JOB ITEM ▸ Convert the lines below into a numbered list, dropping any blank lines.

*** RECORDS ***

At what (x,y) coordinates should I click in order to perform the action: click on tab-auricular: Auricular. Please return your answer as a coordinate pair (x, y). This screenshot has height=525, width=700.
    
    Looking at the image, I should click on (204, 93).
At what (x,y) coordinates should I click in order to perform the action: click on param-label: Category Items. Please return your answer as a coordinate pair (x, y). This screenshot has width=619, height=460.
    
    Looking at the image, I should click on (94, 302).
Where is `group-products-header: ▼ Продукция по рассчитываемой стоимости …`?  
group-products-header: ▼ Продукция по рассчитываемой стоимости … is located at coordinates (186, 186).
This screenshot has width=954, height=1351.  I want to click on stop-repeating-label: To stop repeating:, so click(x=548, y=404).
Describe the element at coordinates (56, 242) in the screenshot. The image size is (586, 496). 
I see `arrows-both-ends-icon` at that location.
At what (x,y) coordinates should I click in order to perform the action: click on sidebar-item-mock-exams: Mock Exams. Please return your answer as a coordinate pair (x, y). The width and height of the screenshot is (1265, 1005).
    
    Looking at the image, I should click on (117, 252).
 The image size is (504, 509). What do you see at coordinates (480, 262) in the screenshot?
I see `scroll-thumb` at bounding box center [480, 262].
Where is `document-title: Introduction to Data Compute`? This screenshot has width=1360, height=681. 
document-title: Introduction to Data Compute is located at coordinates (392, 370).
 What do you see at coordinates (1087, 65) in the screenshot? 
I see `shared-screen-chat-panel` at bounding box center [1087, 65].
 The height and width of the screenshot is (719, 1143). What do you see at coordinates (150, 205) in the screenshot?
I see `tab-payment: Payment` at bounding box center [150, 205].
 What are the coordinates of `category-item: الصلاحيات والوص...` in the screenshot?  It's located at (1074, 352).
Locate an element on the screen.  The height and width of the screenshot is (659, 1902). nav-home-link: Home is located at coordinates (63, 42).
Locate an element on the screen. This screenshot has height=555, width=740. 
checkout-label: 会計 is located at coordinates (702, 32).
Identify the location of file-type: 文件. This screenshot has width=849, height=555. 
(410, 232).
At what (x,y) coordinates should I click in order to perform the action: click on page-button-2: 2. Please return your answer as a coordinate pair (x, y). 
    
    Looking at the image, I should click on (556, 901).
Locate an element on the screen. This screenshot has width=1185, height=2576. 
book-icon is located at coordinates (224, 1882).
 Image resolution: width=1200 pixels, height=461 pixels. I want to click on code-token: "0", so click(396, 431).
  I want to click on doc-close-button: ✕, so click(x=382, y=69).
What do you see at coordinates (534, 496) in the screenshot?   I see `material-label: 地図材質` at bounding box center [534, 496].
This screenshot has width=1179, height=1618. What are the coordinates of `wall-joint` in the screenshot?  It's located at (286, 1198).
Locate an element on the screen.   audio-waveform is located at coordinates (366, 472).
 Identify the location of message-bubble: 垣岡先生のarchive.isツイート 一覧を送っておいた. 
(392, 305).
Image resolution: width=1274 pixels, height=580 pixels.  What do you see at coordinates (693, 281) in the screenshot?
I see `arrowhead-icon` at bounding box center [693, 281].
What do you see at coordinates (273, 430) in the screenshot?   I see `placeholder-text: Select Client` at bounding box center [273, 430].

*** End of RECORDS ***

REPLY ▸
1. At what (x,y) coordinates should I click in order to perform the action: click on tab-auricular: Auricular. Please return your answer as a coordinate pair (x, y). This screenshot has height=525, width=700.
2.     Looking at the image, I should click on (204, 93).
3. At what (x,y) coordinates should I click in order to perform the action: click on param-label: Category Items. Please return your answer as a coordinate pair (x, y). This screenshot has width=619, height=460.
4.     Looking at the image, I should click on (94, 302).
5. Where is `group-products-header: ▼ Продукция по рассчитываемой стоимости …`?  
6. group-products-header: ▼ Продукция по рассчитываемой стоимости … is located at coordinates (186, 186).
7. This screenshot has width=954, height=1351.  I want to click on stop-repeating-label: To stop repeating:, so click(x=548, y=404).
8. Describe the element at coordinates (56, 242) in the screenshot. The image size is (586, 496). 
9. I see `arrows-both-ends-icon` at that location.
10. At what (x,y) coordinates should I click in order to perform the action: click on sidebar-item-mock-exams: Mock Exams. Please return your answer as a coordinate pair (x, y). The width and height of the screenshot is (1265, 1005).
11.     Looking at the image, I should click on (117, 252).
12.  The image size is (504, 509). What do you see at coordinates (480, 262) in the screenshot?
13. I see `scroll-thumb` at bounding box center [480, 262].
14. Where is `document-title: Introduction to Data Compute`? This screenshot has width=1360, height=681. 
15. document-title: Introduction to Data Compute is located at coordinates (392, 370).
16.  What do you see at coordinates (1087, 65) in the screenshot? 
17. I see `shared-screen-chat-panel` at bounding box center [1087, 65].
18.  The height and width of the screenshot is (719, 1143). What do you see at coordinates (150, 205) in the screenshot?
19. I see `tab-payment: Payment` at bounding box center [150, 205].
20.  What are the coordinates of `category-item: الصلاحيات والوص...` in the screenshot?  It's located at (1074, 352).
21. Locate an element on the screen.  The height and width of the screenshot is (659, 1902). nav-home-link: Home is located at coordinates (63, 42).
22. Locate an element on the screen. This screenshot has height=555, width=740. 
23. checkout-label: 会計 is located at coordinates (702, 32).
24. Identify the location of file-type: 文件. This screenshot has width=849, height=555. 
25. (410, 232).
26. At what (x,y) coordinates should I click in order to perform the action: click on page-button-2: 2. Please return your answer as a coordinate pair (x, y). 
27.     Looking at the image, I should click on (556, 901).
28. Locate an element on the screen. This screenshot has width=1185, height=2576. 
29. book-icon is located at coordinates (224, 1882).
30.  Image resolution: width=1200 pixels, height=461 pixels. I want to click on code-token: "0", so click(396, 431).
31.   I want to click on doc-close-button: ✕, so click(x=382, y=69).
32. What do you see at coordinates (534, 496) in the screenshot?   I see `material-label: 地図材質` at bounding box center [534, 496].
33. This screenshot has width=1179, height=1618. What are the coordinates of `wall-joint` in the screenshot?  It's located at (286, 1198).
34. Locate an element on the screen.   audio-waveform is located at coordinates (366, 472).
35.  Identify the location of message-bubble: 垣岡先生のarchive.isツイート 一覧を送っておいた. 
36. (392, 305).
37. Image resolution: width=1274 pixels, height=580 pixels.  What do you see at coordinates (693, 281) in the screenshot?
38. I see `arrowhead-icon` at bounding box center [693, 281].
39. What do you see at coordinates (273, 430) in the screenshot?   I see `placeholder-text: Select Client` at bounding box center [273, 430].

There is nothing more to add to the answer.